[Stored items]
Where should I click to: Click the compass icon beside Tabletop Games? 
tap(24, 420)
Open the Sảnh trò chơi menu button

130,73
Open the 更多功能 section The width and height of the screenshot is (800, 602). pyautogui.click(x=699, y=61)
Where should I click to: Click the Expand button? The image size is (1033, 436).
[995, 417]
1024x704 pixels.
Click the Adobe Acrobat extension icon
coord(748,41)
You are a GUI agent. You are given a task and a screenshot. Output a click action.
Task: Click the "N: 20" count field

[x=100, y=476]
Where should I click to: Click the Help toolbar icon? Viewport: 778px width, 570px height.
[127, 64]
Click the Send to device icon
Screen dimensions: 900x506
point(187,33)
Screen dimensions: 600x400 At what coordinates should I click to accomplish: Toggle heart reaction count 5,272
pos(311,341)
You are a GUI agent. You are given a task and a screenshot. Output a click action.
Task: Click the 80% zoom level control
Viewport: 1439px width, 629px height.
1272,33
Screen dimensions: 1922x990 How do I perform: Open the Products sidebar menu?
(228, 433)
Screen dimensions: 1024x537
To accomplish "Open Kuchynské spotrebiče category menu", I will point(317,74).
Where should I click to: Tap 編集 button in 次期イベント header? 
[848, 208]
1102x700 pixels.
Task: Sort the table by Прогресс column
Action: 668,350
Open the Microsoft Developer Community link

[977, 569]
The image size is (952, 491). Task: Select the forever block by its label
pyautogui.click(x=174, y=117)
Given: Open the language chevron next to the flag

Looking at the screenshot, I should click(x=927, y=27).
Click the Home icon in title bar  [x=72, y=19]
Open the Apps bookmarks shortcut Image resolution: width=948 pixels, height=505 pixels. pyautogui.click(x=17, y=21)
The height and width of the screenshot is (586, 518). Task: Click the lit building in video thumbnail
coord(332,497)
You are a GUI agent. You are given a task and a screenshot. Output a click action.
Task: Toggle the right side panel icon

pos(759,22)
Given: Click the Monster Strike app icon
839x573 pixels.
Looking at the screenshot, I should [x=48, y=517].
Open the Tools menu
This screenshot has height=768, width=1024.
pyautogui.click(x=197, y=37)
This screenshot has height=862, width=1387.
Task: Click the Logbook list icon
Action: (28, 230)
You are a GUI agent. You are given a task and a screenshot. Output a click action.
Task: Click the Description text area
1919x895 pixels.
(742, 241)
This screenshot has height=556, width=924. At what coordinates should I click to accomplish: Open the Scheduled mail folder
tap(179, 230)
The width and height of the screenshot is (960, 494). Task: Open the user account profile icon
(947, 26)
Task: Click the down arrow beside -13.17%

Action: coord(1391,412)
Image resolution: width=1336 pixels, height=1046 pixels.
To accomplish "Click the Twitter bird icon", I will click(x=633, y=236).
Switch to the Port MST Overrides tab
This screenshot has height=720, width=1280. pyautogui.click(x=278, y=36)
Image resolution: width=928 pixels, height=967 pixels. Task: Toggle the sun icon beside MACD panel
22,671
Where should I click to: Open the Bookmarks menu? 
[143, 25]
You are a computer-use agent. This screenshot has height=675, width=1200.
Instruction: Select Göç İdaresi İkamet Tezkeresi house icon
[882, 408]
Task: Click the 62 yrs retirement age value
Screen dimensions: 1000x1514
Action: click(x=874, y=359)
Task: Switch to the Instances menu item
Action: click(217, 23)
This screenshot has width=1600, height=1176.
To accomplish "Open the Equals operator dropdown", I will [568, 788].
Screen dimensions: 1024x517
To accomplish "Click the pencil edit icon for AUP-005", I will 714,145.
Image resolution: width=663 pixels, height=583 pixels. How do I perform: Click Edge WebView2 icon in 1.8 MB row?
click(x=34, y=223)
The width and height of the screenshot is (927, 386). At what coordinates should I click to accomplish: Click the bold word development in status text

■ **What you have to do**
Restate each line of the records above without any deviation.

■ **Task result**
Where should I click to: Click the compass icon beside Tabletop Games? 
tap(24, 420)
Open the Sảnh trò chơi menu button

130,73
Open the 更多功能 section The width and height of the screenshot is (800, 602). pyautogui.click(x=699, y=61)
Where should I click to: Click the Expand button? The image size is (1033, 436).
[995, 417]
1024x704 pixels.
Click the Adobe Acrobat extension icon
coord(748,41)
You are a GUI agent. You are given a task and a screenshot. Output a click action.
Task: Click the "N: 20" count field

[x=100, y=476]
Where should I click to: Click the Help toolbar icon? Viewport: 778px width, 570px height.
[127, 64]
Click the Send to device icon
Screen dimensions: 900x506
point(187,33)
Screen dimensions: 600x400 At what coordinates should I click to accomplish: Toggle heart reaction count 5,272
pos(311,341)
You are a GUI agent. You are given a task and a screenshot. Output a click action.
Task: Click the 80% zoom level control
Viewport: 1439px width, 629px height.
1272,33
Screen dimensions: 1922x990 How do I perform: Open the Products sidebar menu?
(228, 433)
Screen dimensions: 1024x537
To accomplish "Open Kuchynské spotrebiče category menu", I will point(317,74).
Where should I click to: Tap 編集 button in 次期イベント header? 
[848, 208]
1102x700 pixels.
Task: Sort the table by Прогресс column
Action: 668,350
Open the Microsoft Developer Community link

[977, 569]
The image size is (952, 491). Task: Select the forever block by its label
pyautogui.click(x=174, y=117)
Given: Open the language chevron next to the flag

Looking at the screenshot, I should click(x=927, y=27).
Click the Home icon in title bar  [x=72, y=19]
Open the Apps bookmarks shortcut Image resolution: width=948 pixels, height=505 pixels. pyautogui.click(x=17, y=21)
The height and width of the screenshot is (586, 518). Task: Click the lit building in video thumbnail
coord(332,497)
You are a GUI agent. You are given a task and a screenshot. Output a click action.
Task: Toggle the right side panel icon

pos(759,22)
Given: Click the Monster Strike app icon
839x573 pixels.
Looking at the screenshot, I should [x=48, y=517].
Open the Tools menu
This screenshot has height=768, width=1024.
pyautogui.click(x=197, y=37)
This screenshot has height=862, width=1387.
Task: Click the Logbook list icon
Action: (28, 230)
You are a GUI agent. You are given a task and a screenshot. Output a click action.
Task: Click the Description text area
1919x895 pixels.
(742, 241)
This screenshot has height=556, width=924. At what coordinates should I click to accomplish: Open the Scheduled mail folder
tap(179, 230)
The width and height of the screenshot is (960, 494). Task: Open the user account profile icon
(947, 26)
Task: Click the down arrow beside -13.17%

Action: coord(1391,412)
Image resolution: width=1336 pixels, height=1046 pixels.
To accomplish "Click the Twitter bird icon", I will click(x=633, y=236).
Switch to the Port MST Overrides tab
This screenshot has height=720, width=1280. pyautogui.click(x=278, y=36)
Image resolution: width=928 pixels, height=967 pixels. Task: Toggle the sun icon beside MACD panel
22,671
Where should I click to: Open the Bookmarks menu? 
[143, 25]
You are a computer-use agent. This screenshot has height=675, width=1200.
Instruction: Select Göç İdaresi İkamet Tezkeresi house icon
[882, 408]
Task: Click the 62 yrs retirement age value
Screen dimensions: 1000x1514
Action: click(x=874, y=359)
Task: Switch to the Instances menu item
Action: click(217, 23)
This screenshot has width=1600, height=1176.
To accomplish "Open the Equals operator dropdown", I will [568, 788].
Screen dimensions: 1024x517
To accomplish "Click the pencil edit icon for AUP-005", I will 714,145.
Image resolution: width=663 pixels, height=583 pixels. How do I perform: Click Edge WebView2 icon in 1.8 MB row?
click(x=34, y=223)
The width and height of the screenshot is (927, 386). At what coordinates should I click to accomplish: Click the bold word development in status text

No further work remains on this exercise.